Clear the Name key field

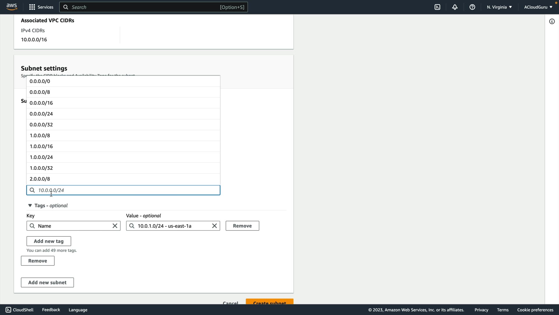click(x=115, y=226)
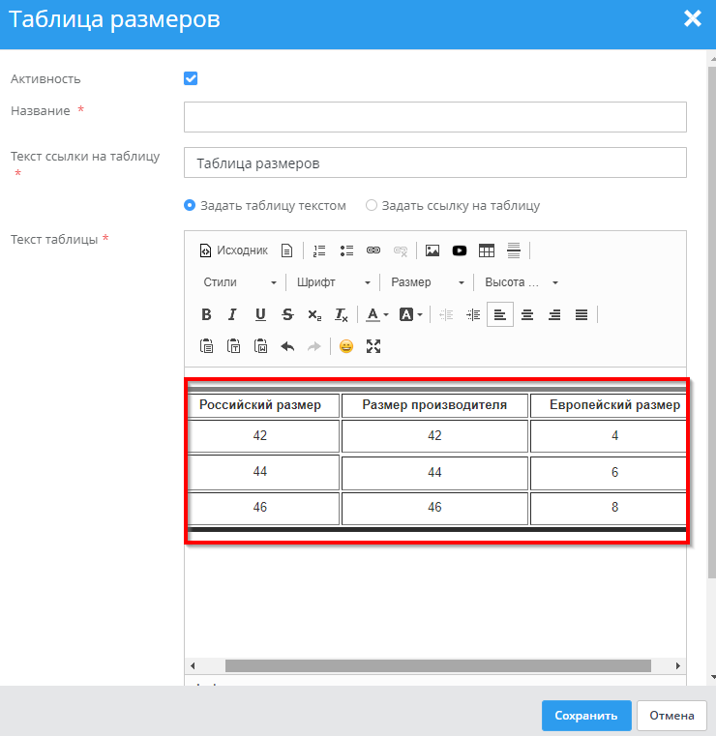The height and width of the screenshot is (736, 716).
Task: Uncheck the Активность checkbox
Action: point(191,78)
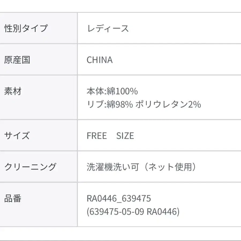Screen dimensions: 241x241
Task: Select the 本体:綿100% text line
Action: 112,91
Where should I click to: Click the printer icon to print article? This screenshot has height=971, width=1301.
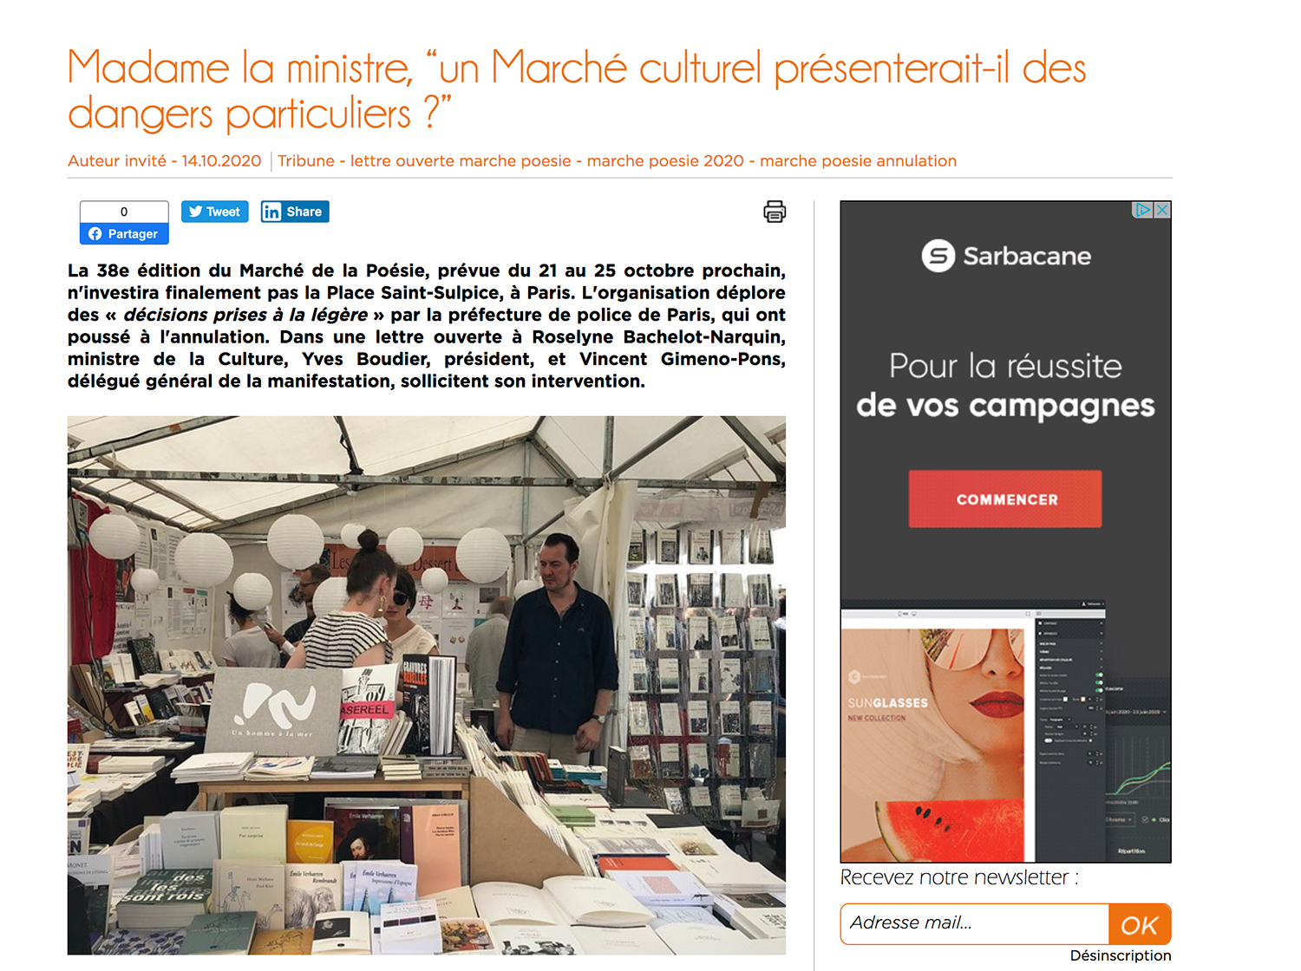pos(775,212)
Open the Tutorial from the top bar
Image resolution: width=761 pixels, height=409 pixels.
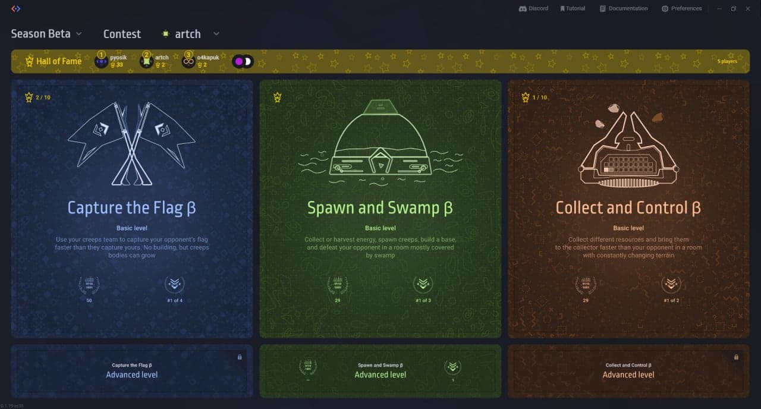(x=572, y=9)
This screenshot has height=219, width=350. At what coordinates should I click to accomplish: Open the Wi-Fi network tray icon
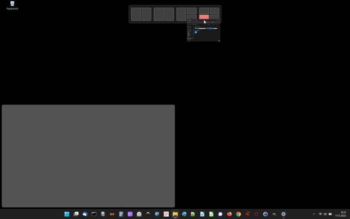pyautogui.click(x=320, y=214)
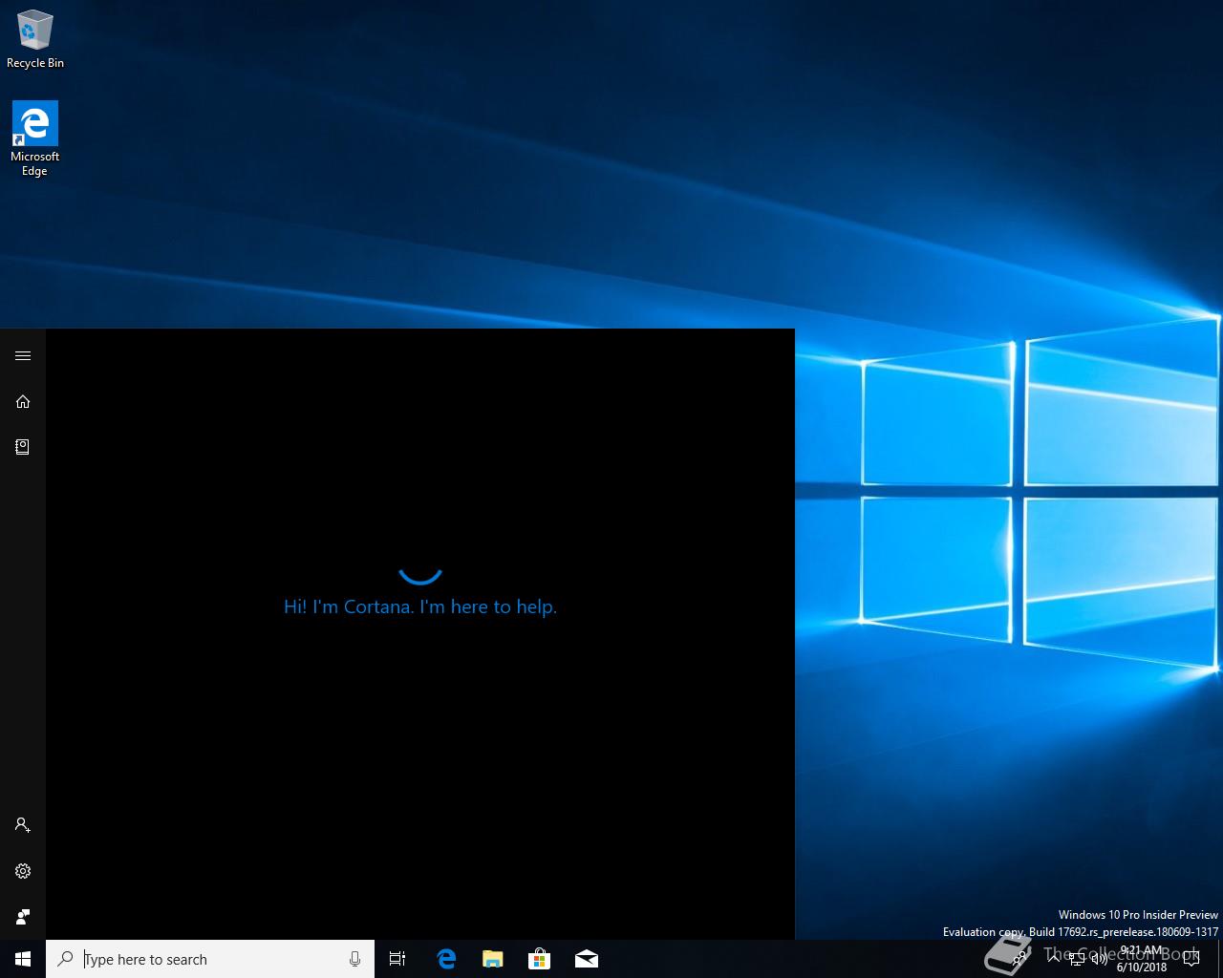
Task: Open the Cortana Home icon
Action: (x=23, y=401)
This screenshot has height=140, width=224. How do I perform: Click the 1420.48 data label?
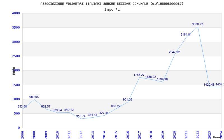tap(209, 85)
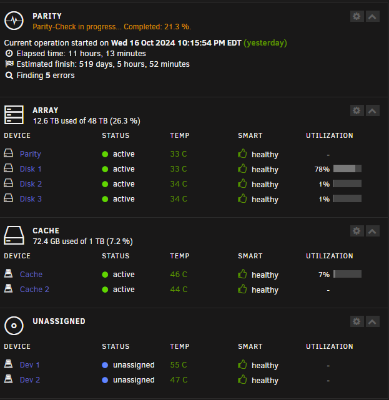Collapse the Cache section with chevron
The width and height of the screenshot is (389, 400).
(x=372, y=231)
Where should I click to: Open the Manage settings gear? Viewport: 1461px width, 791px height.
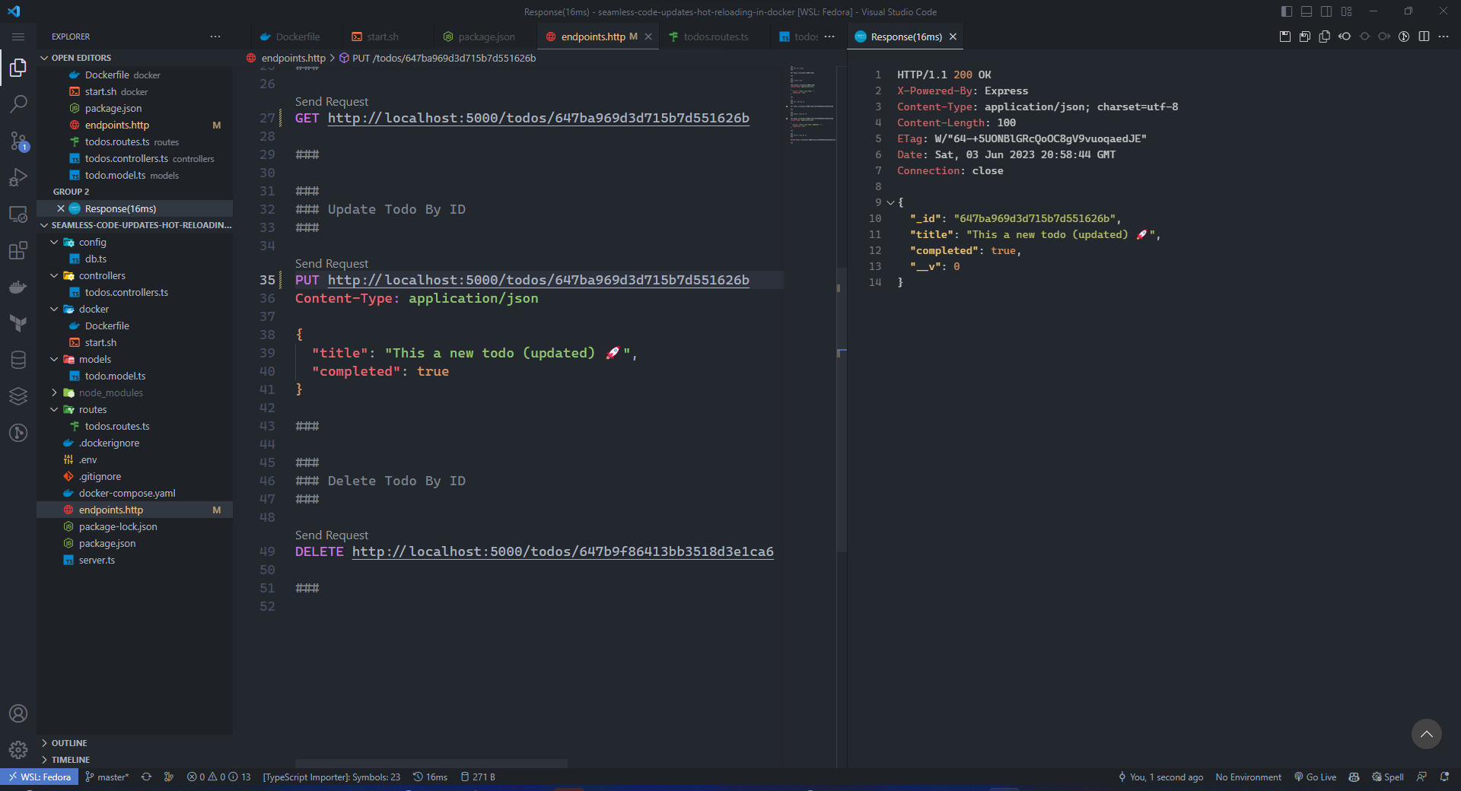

....

• [WHAT IS NEEDED]:
Retype the items word for word, starting with the line that contains "This screenshot has height=219, width=350." and going on through the end of the items. Leave the pictures out of your answer.

• [COMPLETE RESPONSE]:
This screenshot has height=219, width=350. At what coordinates should I click to accomplish: Open the Wi-Fi network tray icon
pyautogui.click(x=320, y=214)
Task: Open the Cortana Home icon
Action: (x=23, y=401)
This screenshot has height=140, width=224. How do I perform: Click the 1420.48 data label?
tap(209, 85)
Collapse the Cache section with chevron
The width and height of the screenshot is (389, 400).
(x=372, y=231)
Where should I click to: Open the Manage settings gear? Viewport: 1461px width, 791px height.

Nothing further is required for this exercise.